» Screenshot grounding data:
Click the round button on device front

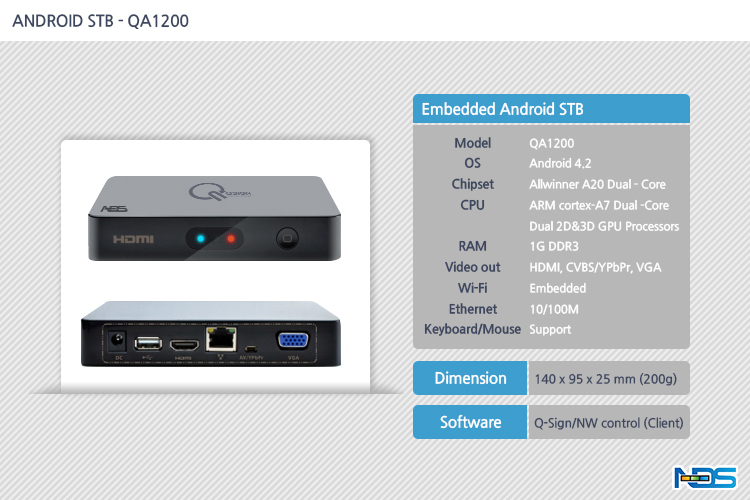pyautogui.click(x=287, y=238)
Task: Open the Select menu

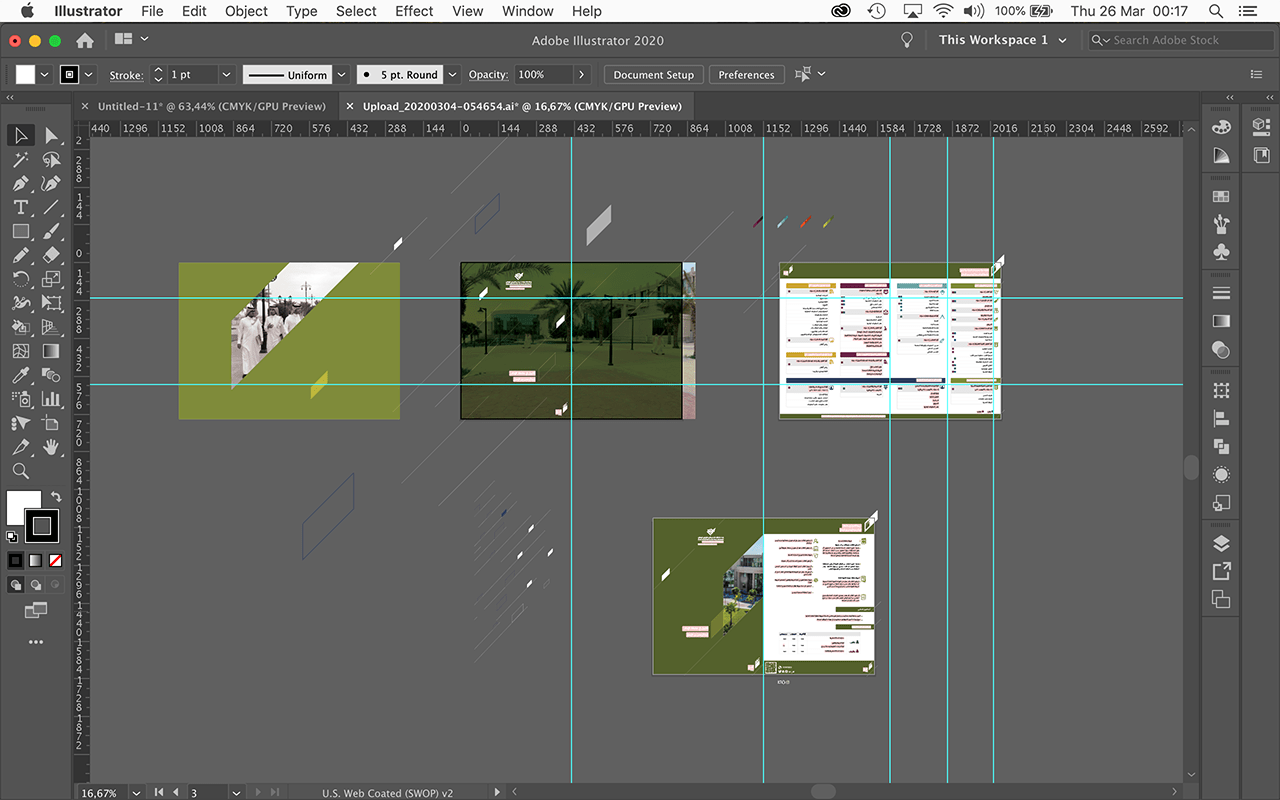Action: pyautogui.click(x=355, y=11)
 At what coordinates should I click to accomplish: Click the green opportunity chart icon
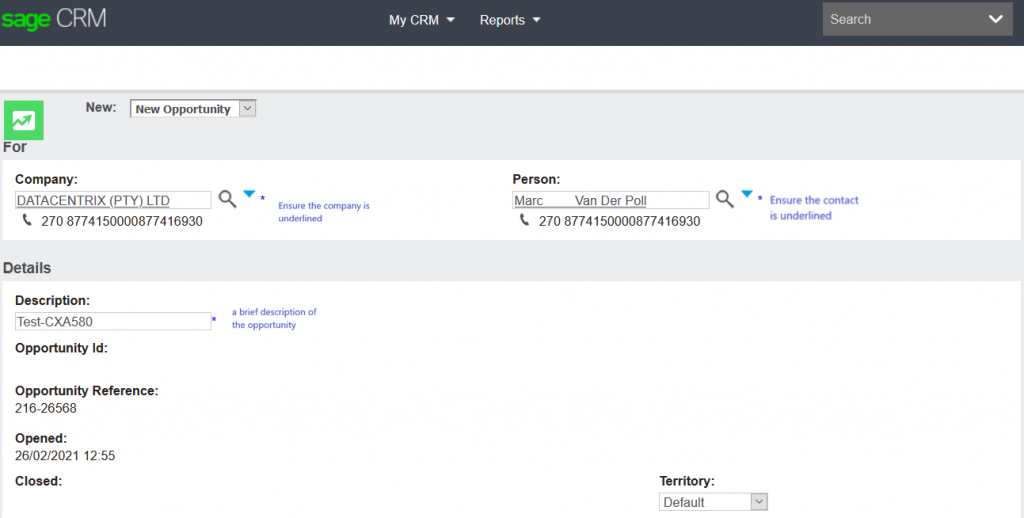pos(23,120)
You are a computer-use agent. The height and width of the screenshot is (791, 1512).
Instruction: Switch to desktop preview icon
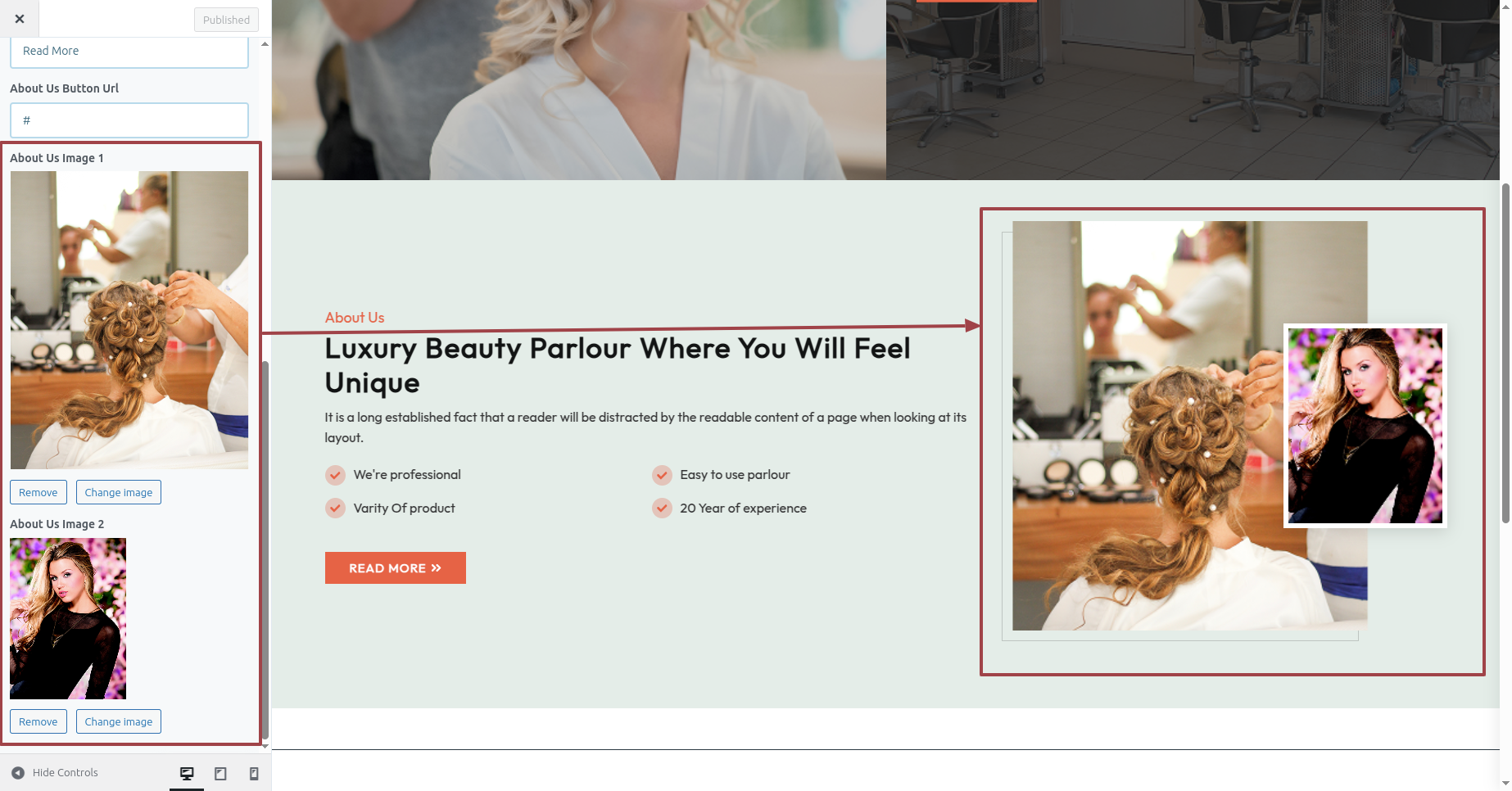click(187, 773)
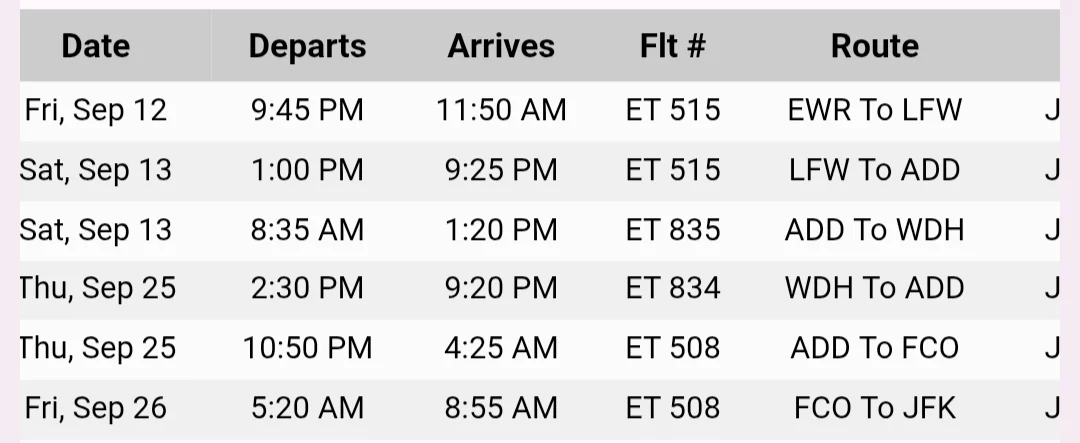Open the ADD To WDH route
This screenshot has height=443, width=1080.
(x=875, y=230)
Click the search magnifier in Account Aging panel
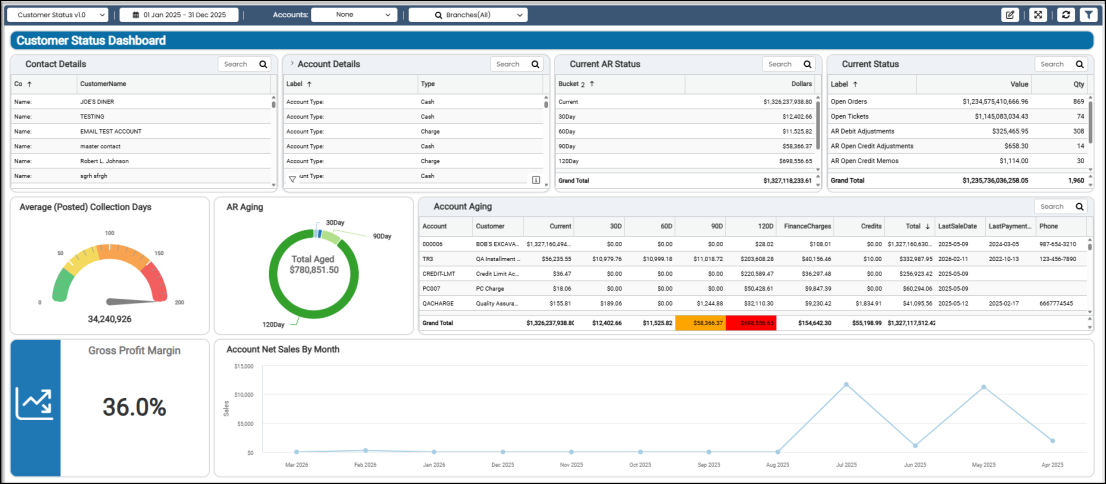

» Instructions to follow: Could you set down every entry again exactly as written, leaving out any pictures?

» Answer for this exercise:
Click the round button on device front

pyautogui.click(x=287, y=238)
Task: Open the Select menu

Action: pyautogui.click(x=355, y=11)
 At what coordinates should I click to accomplish: Click the green opportunity chart icon
pos(23,120)
You are a computer-use agent. The height and width of the screenshot is (791, 1512).
Instruction: Switch to desktop preview icon
click(187, 773)
Open the ADD To WDH route
This screenshot has height=443, width=1080.
(x=875, y=230)
Click the search magnifier in Account Aging panel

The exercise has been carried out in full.